So both Chip and I had dreams about having our passports taken last night. Weird, huh? In my dream, thugs stole a suitcase in which I had not only my passport but also my wedding rings and some cash. I had to shake down the thug I could find, threatening him, demanding that he give back my stuff. Chip, in his nighttime passport drama, tried to use his to vote and was told that he couldn't use his passport for that and that the election officials were going to confiscate it because it was expired.
In both cases, we figured out as we were discussing the coincidence this morning, we pleaded to get our passports back, citing the abundance of memories contained in the little blue booklets. Odd, huh?
But the more I thought about it, the more the armchair psychoanalyst in me made some weird sense of it.

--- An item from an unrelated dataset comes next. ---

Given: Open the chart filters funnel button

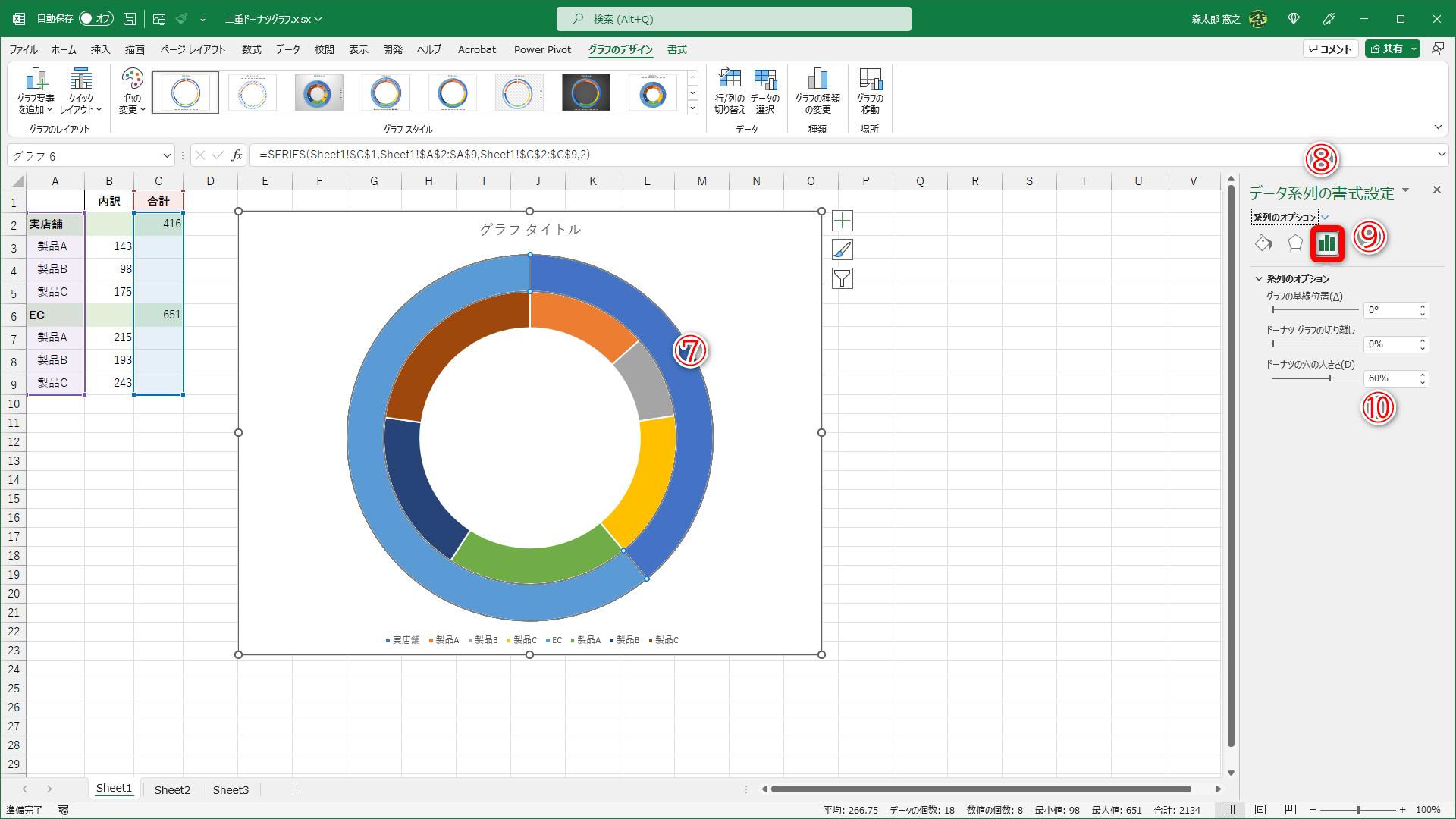Looking at the screenshot, I should [x=842, y=278].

Both of us strongly associate our American-ness with our passports because of our time living overseas. We learned to pass as locals after a while, but once our "papers" were required, there was no hiding our country of origin. (Not that we were ashamed of being American, but it did with some regularity lead to discussions in which we were required to explain/justify/defend/ponder our native land.) There were times that those documents felt like our most tangible piece of the United States.
With the election looming, I think what losing our passports represents is our barely repressed terror that we're going to lose our country if this election doesn't go the way we're hoping. (Apparently I'm envisioning something violent, while Chip is more concerned about election theft by lawyer.) Either way, we're clearly worried. The only thing for it is for the damn thing to be over, one way or the other.
Let's hope by Wednesday night we're dreaming about something a little more normal--and a little less coordinated.
If you're American, please vote tomorrow. More specifically, please vote for Barack Obama tomorrow. Nobody wants to hear more about my dreams.